[Start of section]

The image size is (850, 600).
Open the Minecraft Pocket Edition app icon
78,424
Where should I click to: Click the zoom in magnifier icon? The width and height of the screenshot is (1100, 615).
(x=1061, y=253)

[End of section]

ABOUT THIS TASK: Reproduce, with both ends included, the lines from the one holding "Where should I" to the end of the records above.

TASK RESPONSE:
Where should I click to: Click the zoom in magnifier icon? The width and height of the screenshot is (1100, 615).
(x=1061, y=253)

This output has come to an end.